JOB: Reproduce the data from the line with "Given: Click the" to the line with "click(x=337, y=108)", replacing "icon" with "button" and keeping everything else unchanged. Leave the pictures out.

ITEMS:
□ □ □
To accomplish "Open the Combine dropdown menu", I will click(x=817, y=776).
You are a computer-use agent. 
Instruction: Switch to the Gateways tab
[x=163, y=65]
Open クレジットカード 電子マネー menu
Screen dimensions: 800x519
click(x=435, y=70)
□ □ □
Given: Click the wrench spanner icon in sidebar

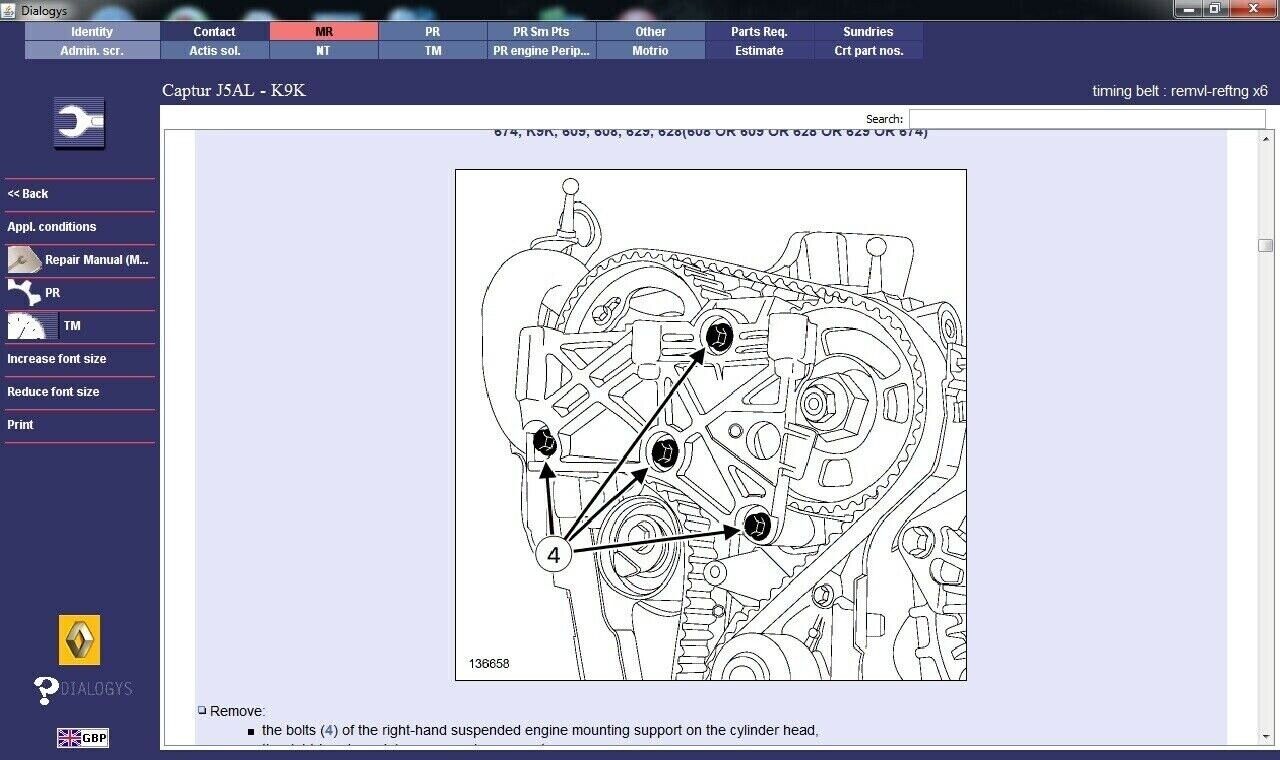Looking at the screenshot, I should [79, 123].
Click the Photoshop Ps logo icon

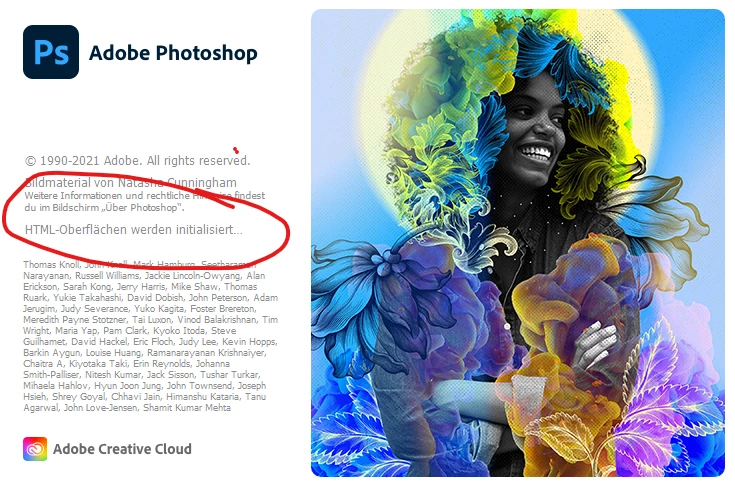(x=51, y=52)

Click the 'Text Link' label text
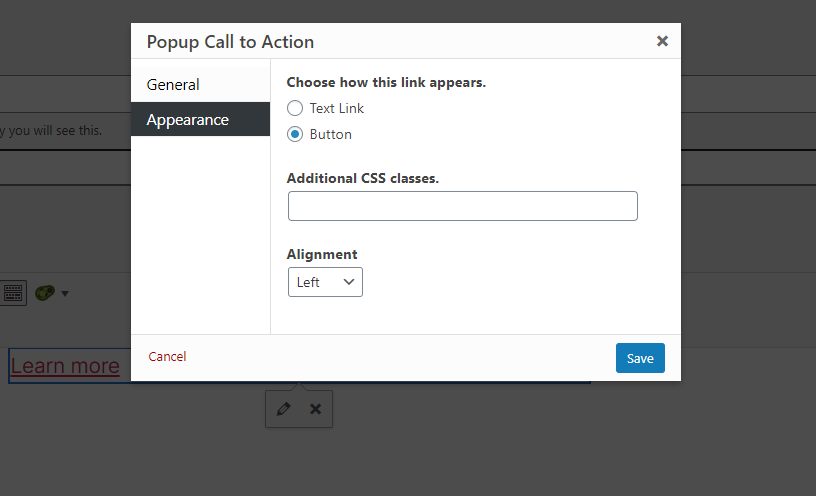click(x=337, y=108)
□ □ □
COMPLETE RESPONSE:
Given: Click the wrench spanner button in sidebar

Looking at the screenshot, I should [79, 123].
Click the Photoshop Ps logo button

(x=51, y=52)

Click the 'Text Link' label text
click(x=337, y=108)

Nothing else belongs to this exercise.